Exercícios de alto impacto
infantil: cuidando do problema
“Excesso de impacto se corrige com reprogramação das atividades”, defende
Britto da Silva. Dessa forma, caso o profissional de Educação Física perceba
que a criança está se queixando de dor, mancando ou anda desanimada, deve
conversar com o pequeno e orientar os pais a procurar a ajuda de um
ortopedista, além de modificar a programação de exercícios para melhorar o uso
do impacto nesses alunos.
O uso de suplementos de cálcio é descartado pelo professor da UFRJ, que
ressalta que “o osso mais fraco nas crianças que não ingerem leite
adequadamente as torna mais propensas a lesões”.
Sidirley de Jesus Barreto indica o trabalho multidisciplinar como uma forma de
chegar ao tratamento adequado. Afinal, a combinação de experiências do médico,
do nutricionista e do profissional de educação física leva a um tratamento mais
completo e benéfico à criança. Ele propõe ainda a “musculação dos neurônios”
por parte dos profissionais de educação física: “temos que zelar pela
integridade dos benefícios de qualquer idade, principalmente das crianças, o
que requer estudo e troca constante com os demais profissionais da saúde”.

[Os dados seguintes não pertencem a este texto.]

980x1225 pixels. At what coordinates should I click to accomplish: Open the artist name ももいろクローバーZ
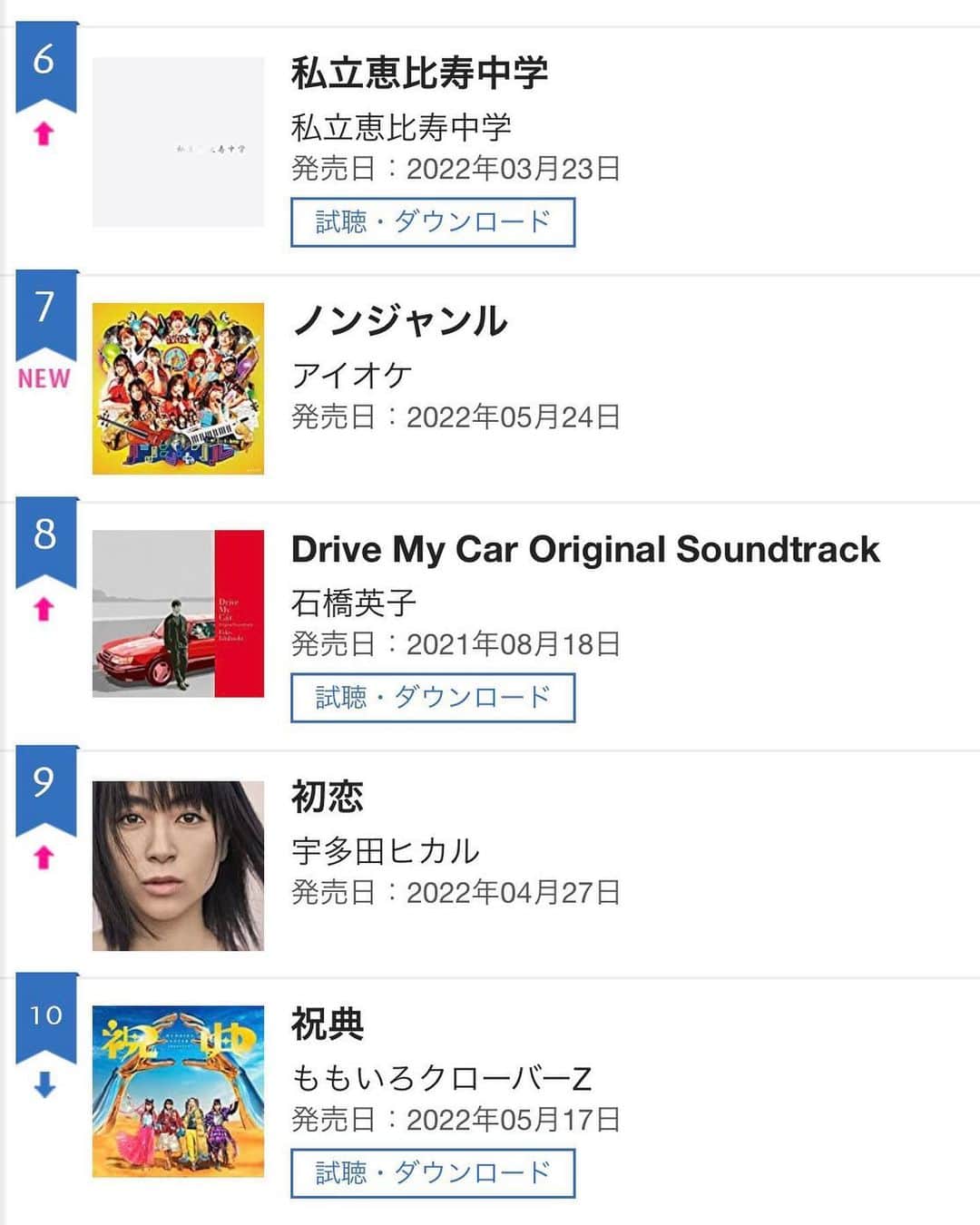click(441, 1078)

Mesmo fazendo atividades de
alto impacto, criança deve brincar
As atividades de impacto, como as corridas nas brincadeiras, são saudáveis e
necessárias para o desenvolvimento ósseo, muscular e psicomotor e não precisam
ser encaradas com a severidade de uma atividade física. Também não se deve
extinguir o impacto do dia a dia da turminha porque “brincadeiras com
movimentação articular são benéficas para o desenvolvimento da criança. Elas
têm que brincar, correr, mas também precisam descansar. É muito importante que
durmam de nove a dez horas por dia, porque crescemos durante o sono depois de
um dia de atividades físicas. Para a criança ficar mais alta, precisa correr e
dormir várias horas, além de ingerir cerca de três copos de leite diariamente,
tomar sol, ingerir proteínas, carboidratos, gorduras, vitaminas e sais minerais
em todas as refeições”, ensina o professor da UFRJ.

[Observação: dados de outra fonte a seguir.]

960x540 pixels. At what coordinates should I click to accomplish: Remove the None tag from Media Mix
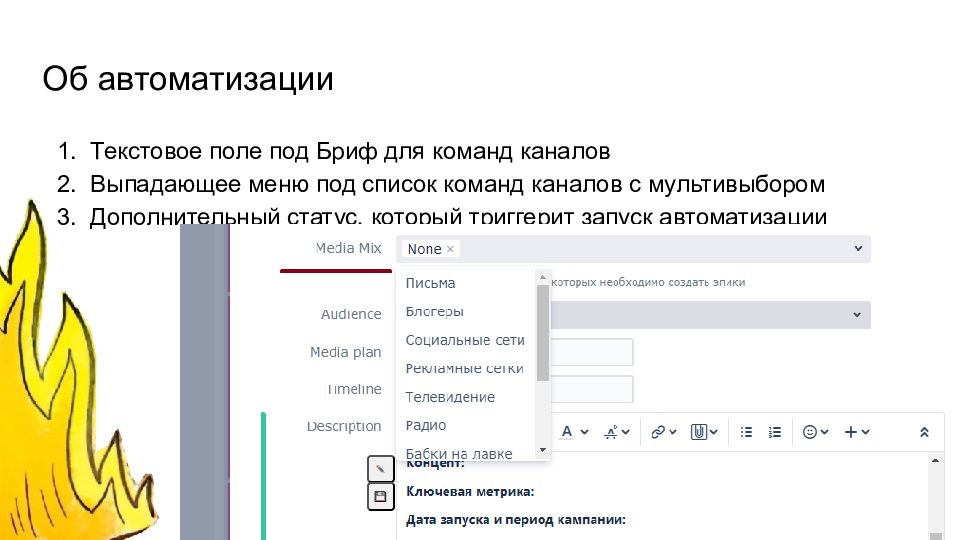coord(450,249)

Barreto concorda e lembra que estudos indicam que a densidade óssea depende de
movimentos de torções e certo impacto. Portanto a estimulação motora é
fundamental para a saúde óssea: “não parece ser de bom alvitre a ausência ou a
baixa estimulação (aos impactos). Há indícios inclusive de que uma adequada
estimulação na infância pode trazer excelentes benefícios na prevenção da
osteoporose. Todavia, o excesso pode ser prejudicial em qualquer idade. O
overtraining prova que fazer mais exercício do que o corpo é capaz de se
recuperar é maléfico também”.
As crianças que passam muito tempo na frente do vídeo game e do computador
acabam menos expostas ao impacto, o que também é prejudicial. Além disso, a
falta de movimentação colabora com a obesidade infantil, que tem crescido de
forma alarmante e leva a outras enfermidades crônicas e preocupantes, como
diabetes e até mesmo hipertensão. Ambos os especialistas consultados concordam,
todavia, que o caminho é sem volta, já que a tendência é vivermos cada vez mais
num mundo tecnológico. “Creio que ainda é cedo para dimensionar realmente essa
constelação de problemas que o uso dos jogos eletrônicos vai trazer para as
crianças, mas acho que temos que buscar uma saída”, conclui Barreto.